Gorinchem had 37,456 inhabitants on 1 January 2021.

== Politics ==
The current mayor of Gorinchem is Reinie Melissant-Briene of the CDA. In 2023 a new municipal executive was agreed, consisting of the City Interest, VVD, CU-SGP, Gorcum Active and SP.

The municipal council of Gorinchem has 25 members, which are directly elected. The composition of the council at the 2022 Dutch municipal elections is shown in the table below.

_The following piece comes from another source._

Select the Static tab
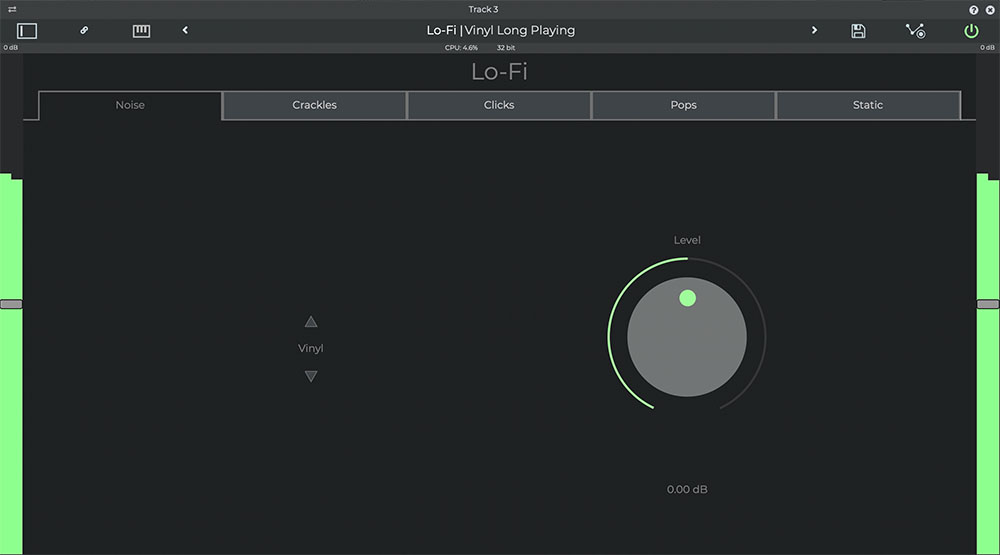The height and width of the screenshot is (555, 1000). 868,105
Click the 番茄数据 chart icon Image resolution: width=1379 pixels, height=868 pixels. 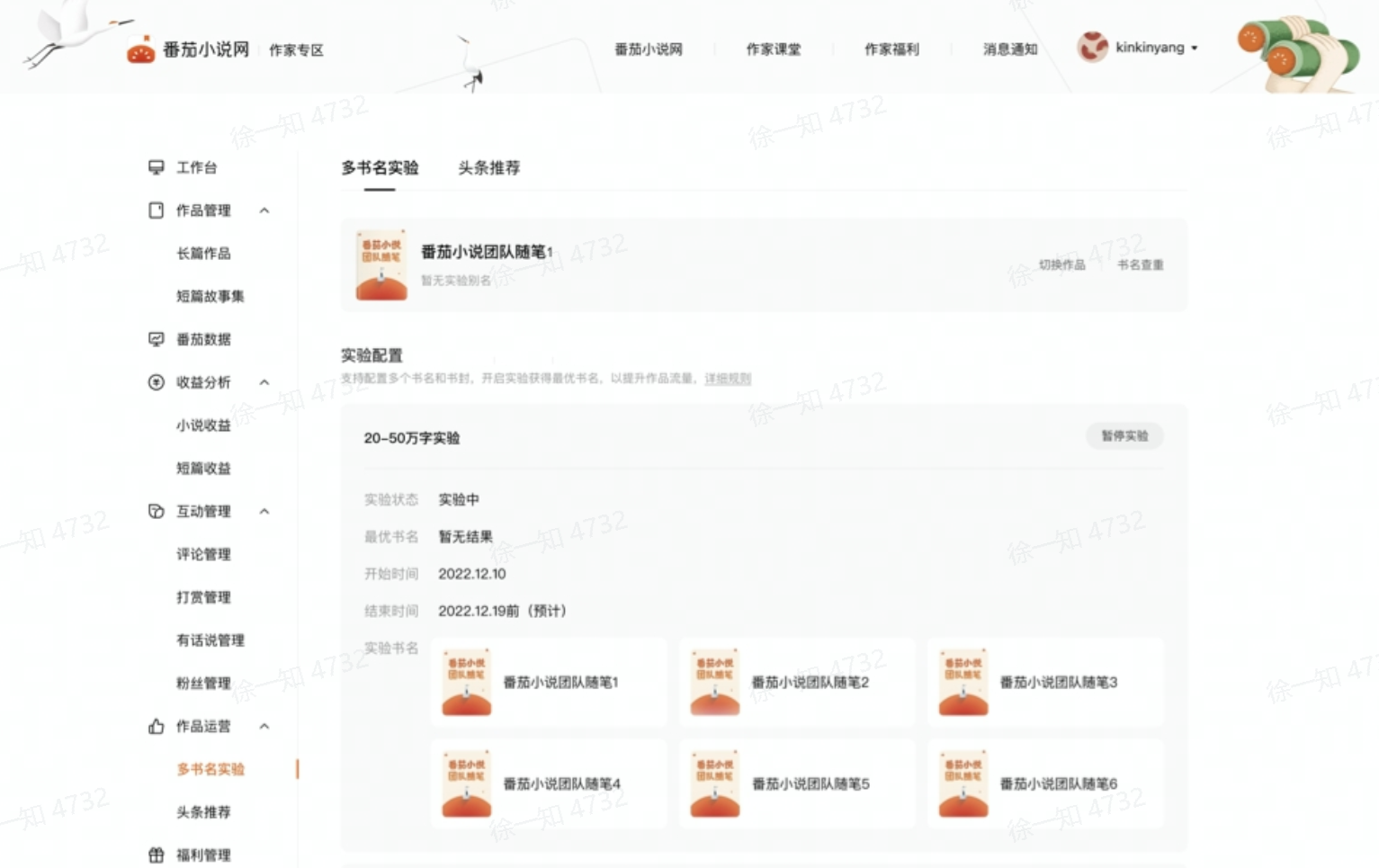coord(157,339)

| Party |  | Role | Seats |  |  |  |  |  |
|---|---|---|---|---|---|---|---|---|
|  | City Interest | Executive | 5 |  |  |  |  |  |
|  | Democrats Gorinchem | Opposition | 4 |  |  |  |  |  |
|  | PvdA | Opposition | 3 |  |  |  |  |  |
|  | VVD | Executive | 3 |  |  |  |  |  |
|  | SP | Executive | 2 |  |  |  |  |  |
|  | CDA | Opposition | 2 |  |  |  |  |  |
|  | CU-SGP | Executive | 2 |  |  |  |  |  |
|  | D66 | Opposition | 2 |  |  |  |  |  |
|  | Gorcum Active | Executive | 2 |  |  |  |  |  |

==Transport==
The city is crossed by two motorways; the A15 on the northside, and the A27 on the westside.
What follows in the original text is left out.